January 20th, 2013 BY VeganVerve | 2 Comments

There is an increasing concern among hybrid manufacturers and others who tout the vehicles for their reduced emissions. The concern is the metals which are required to make these hybrid vehicles and their availability in the future.

Rare earth metals, which are fifteen different elements on the periodic table, are an intricate part of any hybrid vehicle. Popular models such as the Toyota Prius, Honda Insight and Ford Focus all use these metals. Some experts of metals consider the Prius as the largest consumer of rare earth metals in the world.

Of the many varied elements used in hybrids is neodymium. This metal is used to make magnets for the electric motors, in addition to being used in wind turbine generators. Terbium and dysprosium are other elements in use, particularly for retaining neodymium’s magnetism in high heat. In addition, lanthanum is a metal used for hybrid car batteries.

A single Toyota Prius uses anywhere from 22-33 pounds of lanthanum for the battery. The electric motor of the vehicle needs about two pounds of neodymium. These statistics are for current Prius models and not the future models which are expected to require more of the elements for greater mileage.

Due to the increasing prevalence of wind turbines and hybrid vehicles there is an increasing strain on the rare earth metals market. It must also be noted that the increased requirement of such metals has increased mining for these metals, which is extremely hard on the environment.
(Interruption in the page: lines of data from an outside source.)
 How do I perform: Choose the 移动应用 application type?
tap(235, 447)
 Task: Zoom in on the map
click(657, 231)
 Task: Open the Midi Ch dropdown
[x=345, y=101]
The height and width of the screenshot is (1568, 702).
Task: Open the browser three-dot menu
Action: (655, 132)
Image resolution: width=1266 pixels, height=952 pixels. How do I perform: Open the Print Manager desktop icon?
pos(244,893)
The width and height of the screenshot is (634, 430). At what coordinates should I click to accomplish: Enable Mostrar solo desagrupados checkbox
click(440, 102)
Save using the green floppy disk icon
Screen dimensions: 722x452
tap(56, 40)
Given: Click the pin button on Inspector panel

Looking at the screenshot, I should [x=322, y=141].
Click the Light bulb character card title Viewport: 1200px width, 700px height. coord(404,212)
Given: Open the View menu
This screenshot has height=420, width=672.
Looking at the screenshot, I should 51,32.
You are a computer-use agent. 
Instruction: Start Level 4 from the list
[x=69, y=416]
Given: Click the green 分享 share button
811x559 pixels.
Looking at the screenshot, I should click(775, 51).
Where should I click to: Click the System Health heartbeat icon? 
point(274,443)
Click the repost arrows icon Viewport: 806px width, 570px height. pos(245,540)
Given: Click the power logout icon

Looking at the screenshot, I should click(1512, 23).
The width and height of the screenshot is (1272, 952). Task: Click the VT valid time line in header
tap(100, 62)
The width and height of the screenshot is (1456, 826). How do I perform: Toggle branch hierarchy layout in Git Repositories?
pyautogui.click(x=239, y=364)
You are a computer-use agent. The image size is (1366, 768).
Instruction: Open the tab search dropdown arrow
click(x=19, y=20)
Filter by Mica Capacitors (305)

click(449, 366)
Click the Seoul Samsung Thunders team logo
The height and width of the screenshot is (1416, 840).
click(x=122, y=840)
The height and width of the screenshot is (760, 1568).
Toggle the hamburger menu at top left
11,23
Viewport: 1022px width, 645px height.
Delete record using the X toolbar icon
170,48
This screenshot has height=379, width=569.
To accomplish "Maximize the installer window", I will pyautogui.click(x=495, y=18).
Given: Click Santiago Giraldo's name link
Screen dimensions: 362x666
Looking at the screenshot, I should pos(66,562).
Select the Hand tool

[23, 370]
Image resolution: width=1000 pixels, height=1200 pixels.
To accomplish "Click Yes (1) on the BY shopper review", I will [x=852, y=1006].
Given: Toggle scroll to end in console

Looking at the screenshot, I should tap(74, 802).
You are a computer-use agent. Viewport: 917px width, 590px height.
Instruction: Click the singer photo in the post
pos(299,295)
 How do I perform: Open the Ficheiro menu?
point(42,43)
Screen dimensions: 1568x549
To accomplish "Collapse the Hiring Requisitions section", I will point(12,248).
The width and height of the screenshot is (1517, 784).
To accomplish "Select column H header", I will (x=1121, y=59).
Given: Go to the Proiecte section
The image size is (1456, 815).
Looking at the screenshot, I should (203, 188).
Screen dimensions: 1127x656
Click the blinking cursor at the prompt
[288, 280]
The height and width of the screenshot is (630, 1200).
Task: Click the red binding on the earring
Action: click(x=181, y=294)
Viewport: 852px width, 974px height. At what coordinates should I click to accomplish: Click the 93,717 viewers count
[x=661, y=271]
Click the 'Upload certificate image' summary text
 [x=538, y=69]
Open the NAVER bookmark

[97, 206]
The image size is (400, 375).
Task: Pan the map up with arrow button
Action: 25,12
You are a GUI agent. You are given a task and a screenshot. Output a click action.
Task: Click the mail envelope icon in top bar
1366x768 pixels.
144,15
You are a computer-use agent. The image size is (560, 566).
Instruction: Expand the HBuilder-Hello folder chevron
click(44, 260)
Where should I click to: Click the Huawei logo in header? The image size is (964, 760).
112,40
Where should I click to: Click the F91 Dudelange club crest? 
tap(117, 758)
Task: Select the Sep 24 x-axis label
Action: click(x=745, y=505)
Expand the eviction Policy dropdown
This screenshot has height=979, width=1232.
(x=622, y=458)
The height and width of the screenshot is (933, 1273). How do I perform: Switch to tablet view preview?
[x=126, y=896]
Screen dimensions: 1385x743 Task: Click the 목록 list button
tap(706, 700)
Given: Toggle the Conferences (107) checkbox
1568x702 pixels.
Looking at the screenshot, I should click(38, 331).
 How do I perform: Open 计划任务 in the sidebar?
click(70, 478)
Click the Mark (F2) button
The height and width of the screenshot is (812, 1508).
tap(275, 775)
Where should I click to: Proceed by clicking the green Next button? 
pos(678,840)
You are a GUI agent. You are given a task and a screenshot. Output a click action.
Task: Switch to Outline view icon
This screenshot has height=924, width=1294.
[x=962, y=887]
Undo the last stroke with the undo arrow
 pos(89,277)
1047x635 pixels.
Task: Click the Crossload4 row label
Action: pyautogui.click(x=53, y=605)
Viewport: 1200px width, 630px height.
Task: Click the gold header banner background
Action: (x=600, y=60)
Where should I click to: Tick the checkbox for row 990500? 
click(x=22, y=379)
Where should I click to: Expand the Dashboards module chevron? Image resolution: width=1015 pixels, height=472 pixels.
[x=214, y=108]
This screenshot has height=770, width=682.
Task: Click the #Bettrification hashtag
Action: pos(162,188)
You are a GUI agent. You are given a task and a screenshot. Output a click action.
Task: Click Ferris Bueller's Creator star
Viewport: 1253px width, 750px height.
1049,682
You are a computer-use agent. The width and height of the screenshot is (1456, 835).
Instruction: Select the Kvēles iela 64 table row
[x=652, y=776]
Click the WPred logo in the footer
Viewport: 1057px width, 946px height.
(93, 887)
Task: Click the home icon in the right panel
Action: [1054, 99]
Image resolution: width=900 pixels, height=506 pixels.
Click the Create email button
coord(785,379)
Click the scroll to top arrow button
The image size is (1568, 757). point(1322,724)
In terms of worldwide availability of rare earth metals, it is predicted that there will be a shortage of at least 40,000 tons per year in the near future. This statistic is based on current availability and sources worldwide. China currently produces the most rare earth metals and limits the amount they make available to the world, which further strains the market.

  1. Matt

    Yet another downside to a positive product out there. Hopefully technology will emerge in the future that is far less reliant on all of these rare metals so that those of us that want to own a hybrid can do so with a clean conscience!!

  2. NWVT.co.uk

    Woo my image :) and an intresting article.